# Instructions to follow
Your task is to retype, exactly and without pictures, the line holding "Where should I click to: Click the right" and each line that follows it to the end of the entries.

---- Task material

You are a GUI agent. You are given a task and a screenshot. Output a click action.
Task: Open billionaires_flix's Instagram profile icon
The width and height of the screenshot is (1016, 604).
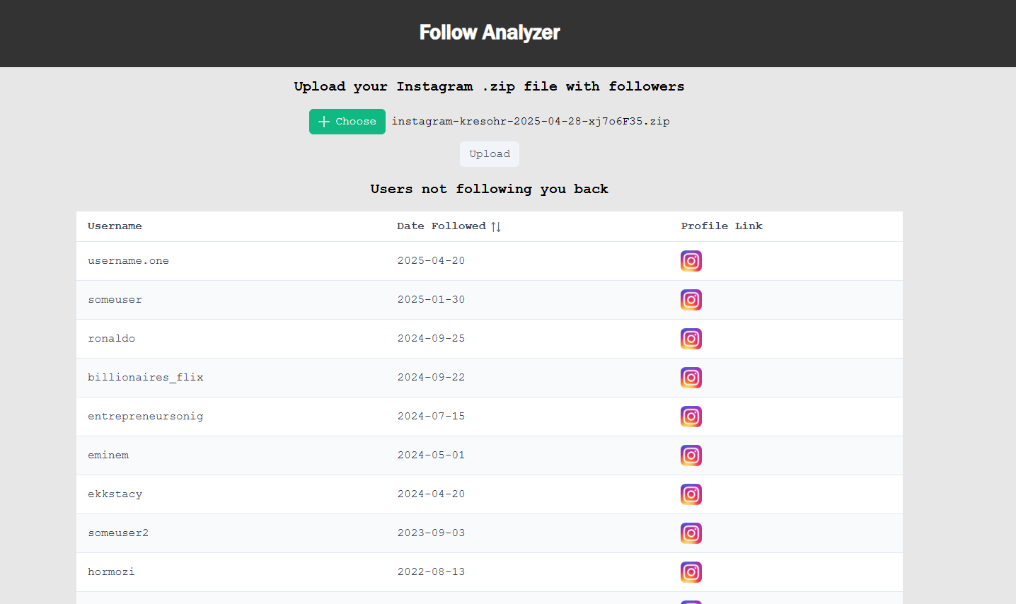pos(691,377)
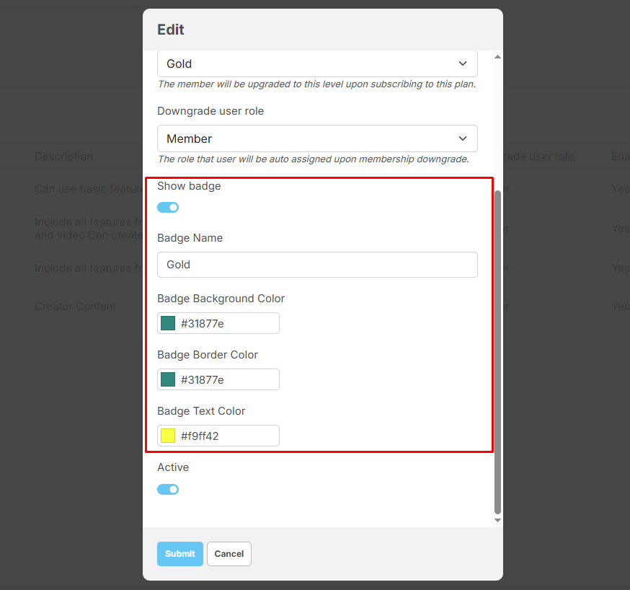The image size is (630, 590).
Task: Expand the Downgrade user role dropdown
Action: click(317, 138)
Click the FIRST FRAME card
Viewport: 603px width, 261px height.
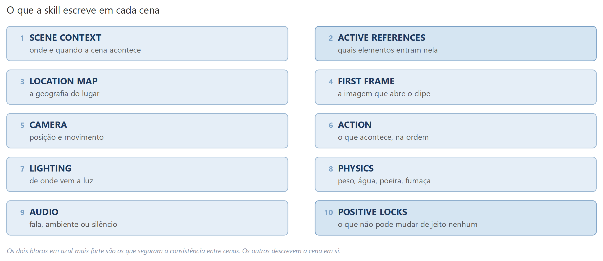[x=456, y=87]
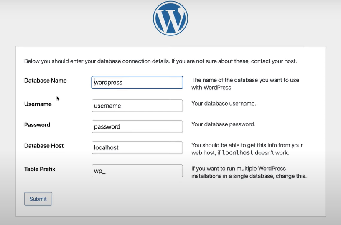Click the WordPress logo at top
Image resolution: width=341 pixels, height=225 pixels.
pyautogui.click(x=171, y=18)
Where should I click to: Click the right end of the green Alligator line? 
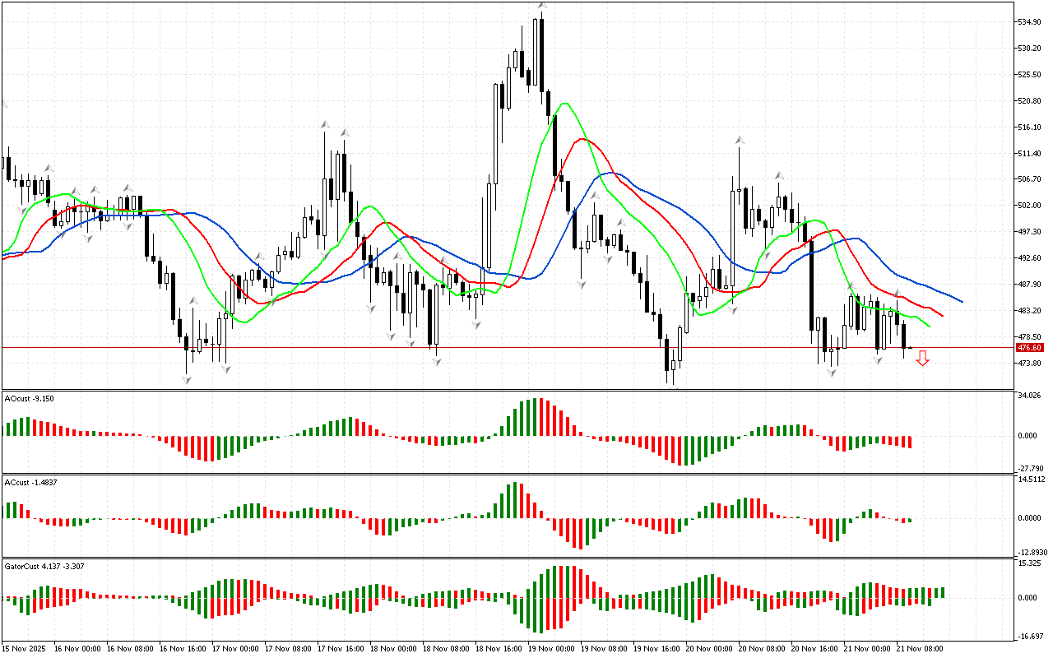pyautogui.click(x=929, y=326)
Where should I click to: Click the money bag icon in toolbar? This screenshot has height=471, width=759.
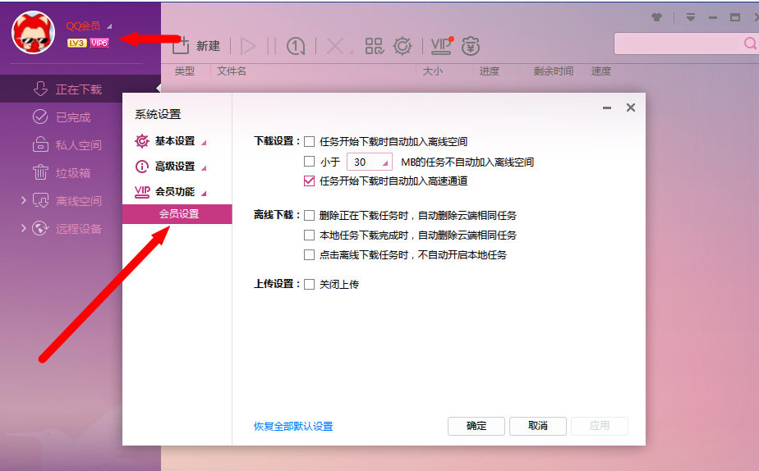471,46
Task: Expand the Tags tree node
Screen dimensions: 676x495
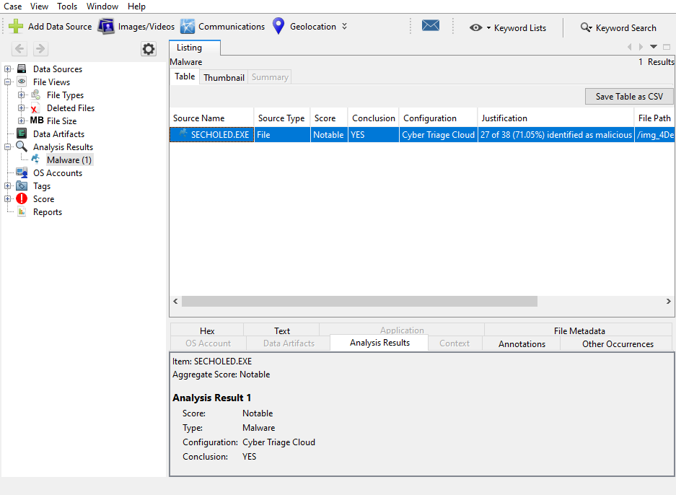Action: [7, 185]
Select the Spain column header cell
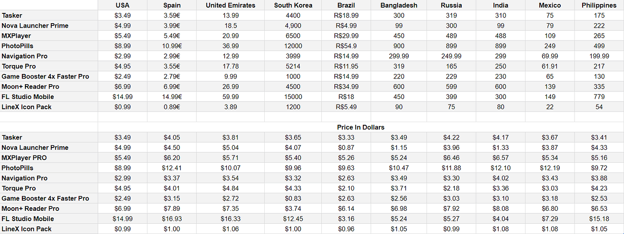This screenshot has width=624, height=234. (x=172, y=5)
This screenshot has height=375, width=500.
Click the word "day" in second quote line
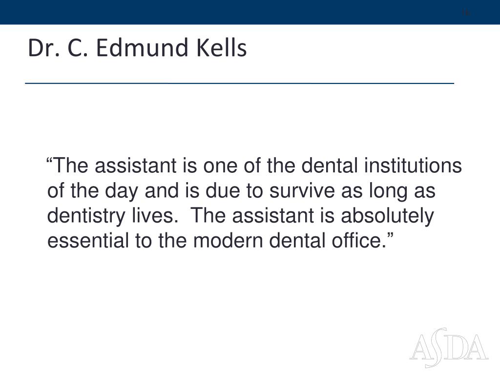[x=121, y=191]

--------

# Written answer
Where should I click to: Click the right end of the green Alligator line? 
pyautogui.click(x=929, y=326)
Where should I click to: Click the money bag icon in toolbar? This screenshot has height=471, width=759.
471,46
Task: Expand the Tags tree node
Screen dimensions: 676x495
Action: [7, 185]
Select the Spain column header cell
This screenshot has width=624, height=234. (x=172, y=5)
This screenshot has height=375, width=500.
Click the word "day" in second quote line
[x=121, y=191]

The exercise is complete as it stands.